- Born: Benjamin Quddus Philippe July 10, 1980 (age 46) Toronto, Ontario, Canada
- Occupations: VJ, TV personality/Host
- Years active: 1999–2012
- Website: www.quddus.co

= Quddus (television personality) =

Canadian television host (born 1980)

Benjamin Quddus Philippe (born July 10, 1980), known professionally as Quddus, is a Canadian television personality and actor, best known as the host of MTV's Total Request Live and ABC's singing competition show Duets.

==Early years==
Quddus was born in 1980 in Toronto, Ontario to a Haitian father and Dutch mother. His distinct look propelled his modeling career at an early age. Quddus grew up in Ottawa, and was raised Catholic.

==Career==
Quddus' professional career in broadcasting began in 2000 as a host and co-writer of VOX, a youth culture show on TVOntario, which went on to win a Gemini Award.

===Total Request Live===
He joined MTV as a VJ in 2001. He started out on The Mandy Moore Show. From 2001 to 2006, Quddus hosted Total Request Live, at the time one MTV's biggest shows. Quddus conducted daily interviews with stars such as Will Smith, Beyoncé, Jay-Z, Jake Gyllenhaal, Alicia Keys, Ben Affleck and Denzel Washington, and his work on Total Request Live led to both Usher and Britney Spears requesting him to host their Showtime concert specials. He also helped promote Kanye West, who was unknown at the time.

===After TRL===
After leaving MTV in 2006, Quddus worked as an A&R consultant for MySpace Records and other labels. He also hosted TV One Access, Nickelodeon's Dance on Sunset and ABC's Duets. He was a correspondent for Access Hollywood and has appeared on CSI: Miami, the CW's Half & Half, Girlfriends, as well as the indie film Life is Hot in Cracktown.
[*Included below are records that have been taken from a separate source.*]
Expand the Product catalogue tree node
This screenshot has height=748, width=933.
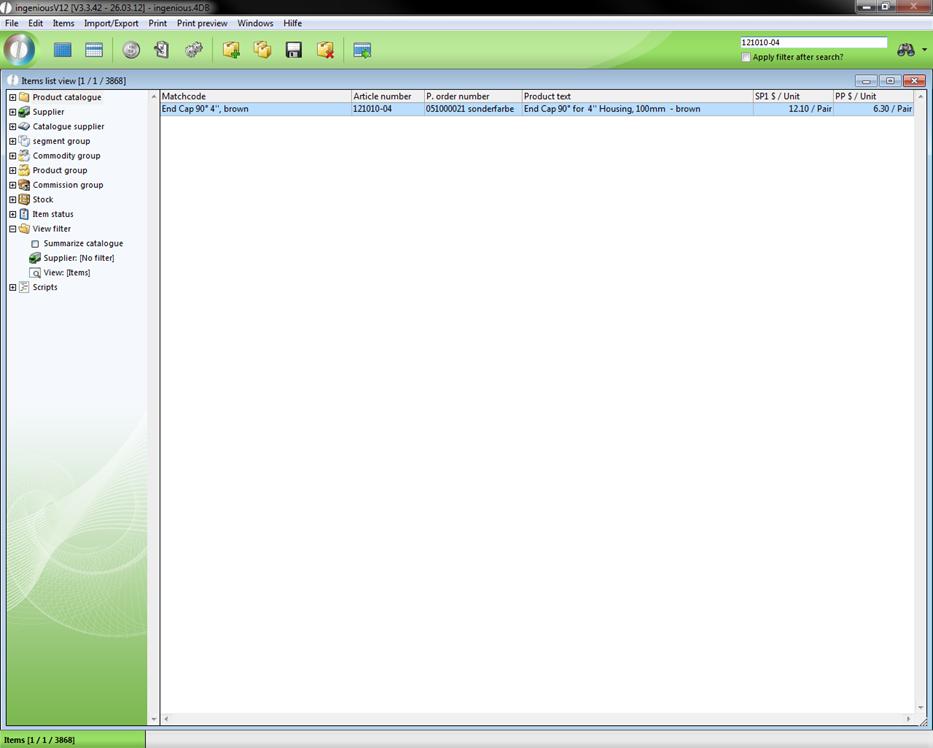(x=12, y=98)
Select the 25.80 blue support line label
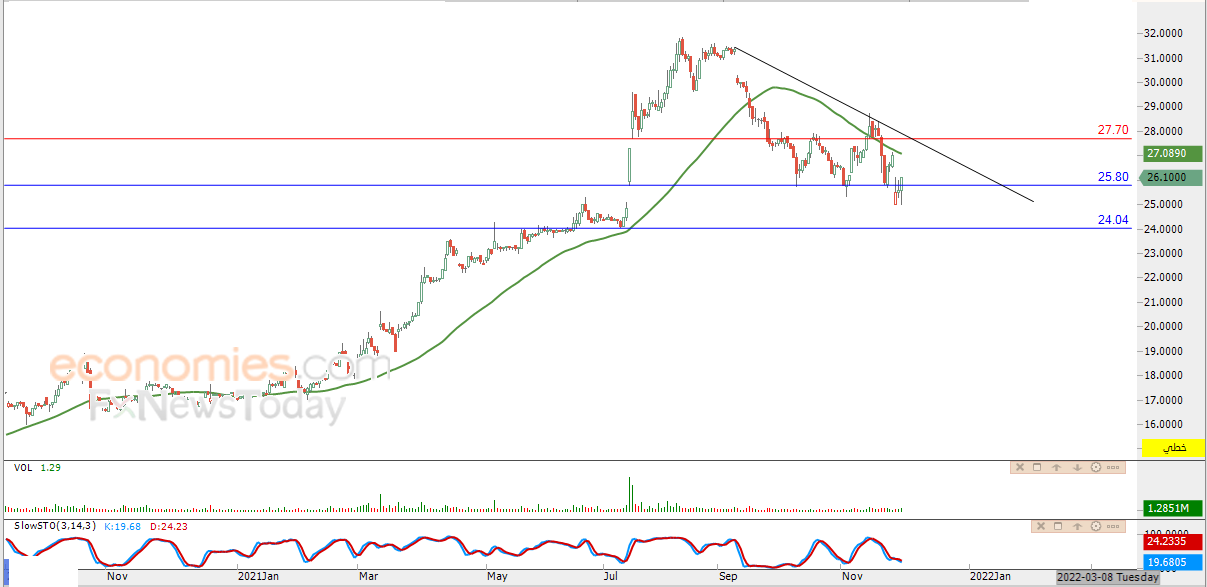 [1113, 177]
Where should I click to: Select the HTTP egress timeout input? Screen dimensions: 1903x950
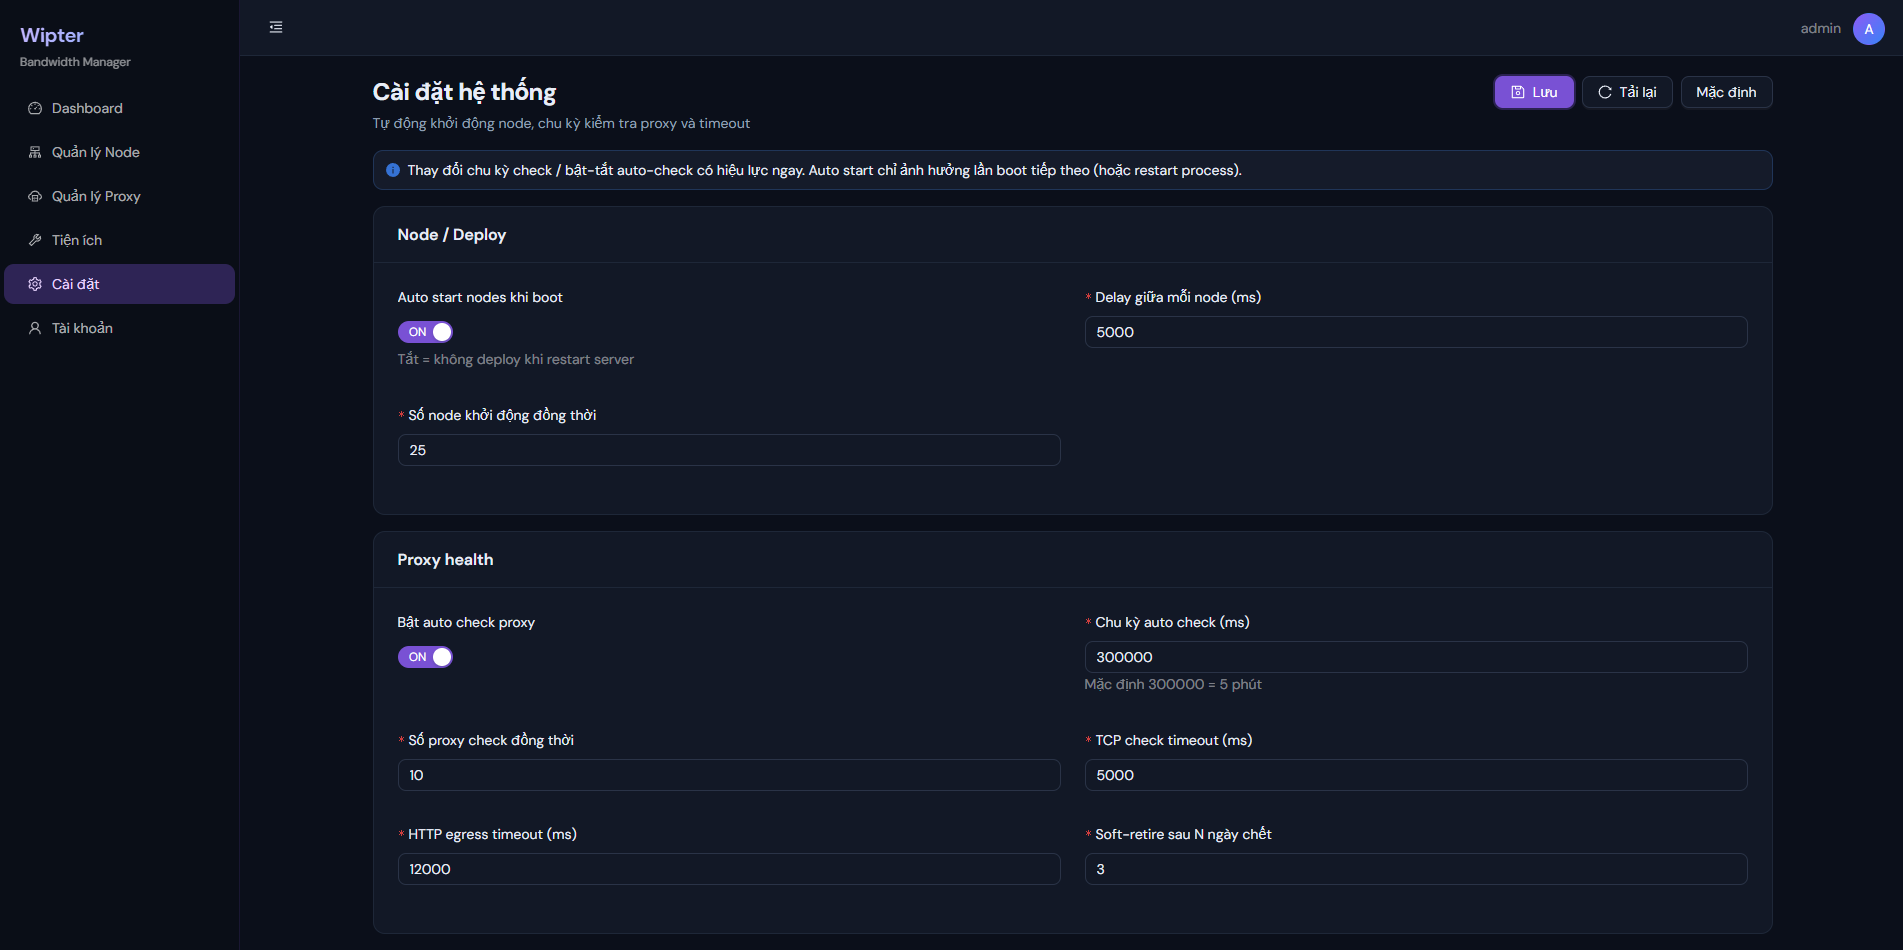[x=729, y=869]
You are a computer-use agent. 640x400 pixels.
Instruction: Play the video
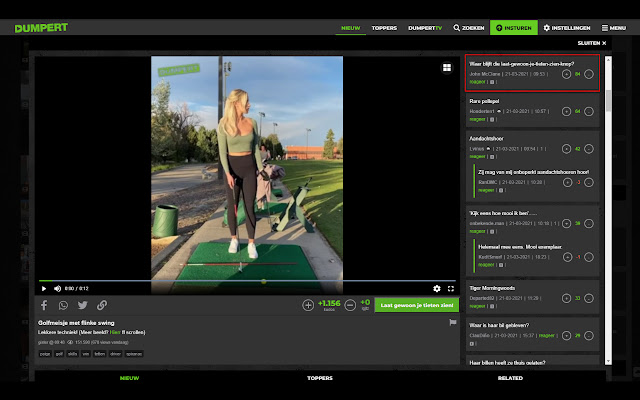click(43, 288)
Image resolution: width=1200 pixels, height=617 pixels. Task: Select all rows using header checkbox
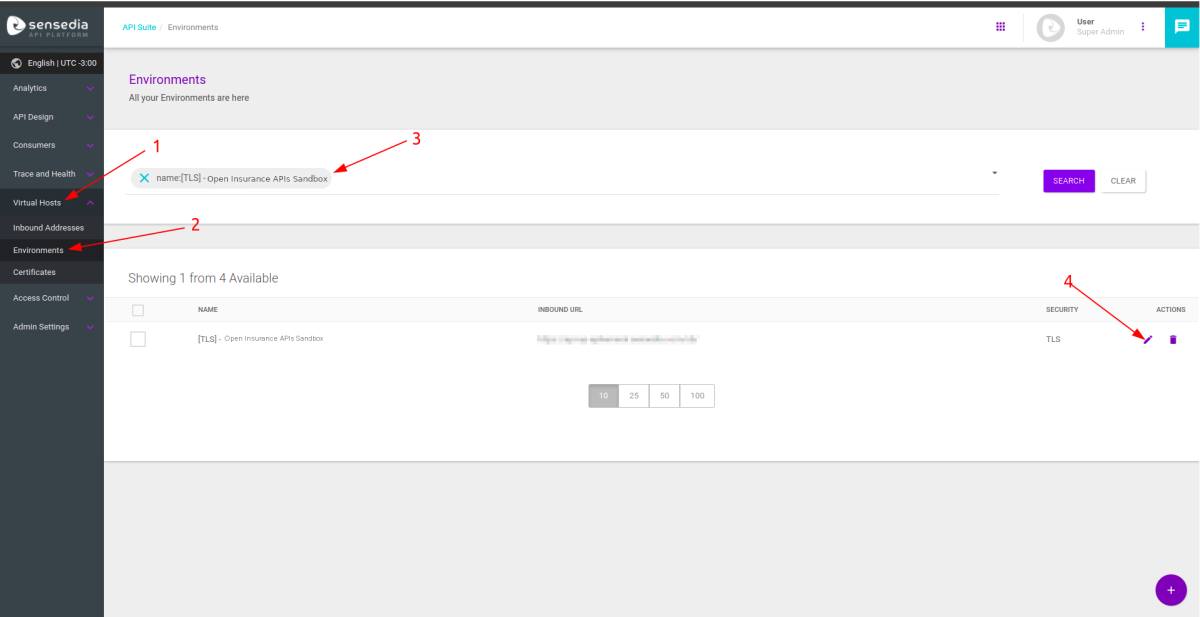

While working at MySpace Records, Quddus managed R&B singer Mateo. He has directed music videos for Mateo and Erin Christine. He also hosted The MySpace Music Feed, AOL and the Jonas Brothers' joint venture, Cambio Connect, and created his own website and video series, TheQside.com.

As of 2022, Quddus is a media and career coach.

==Charity==
Quddus lends his time to the non-profit organization Generosity.org, volunteers at personal development workshops in Los Angeles, and went to Haiti on an aid mission.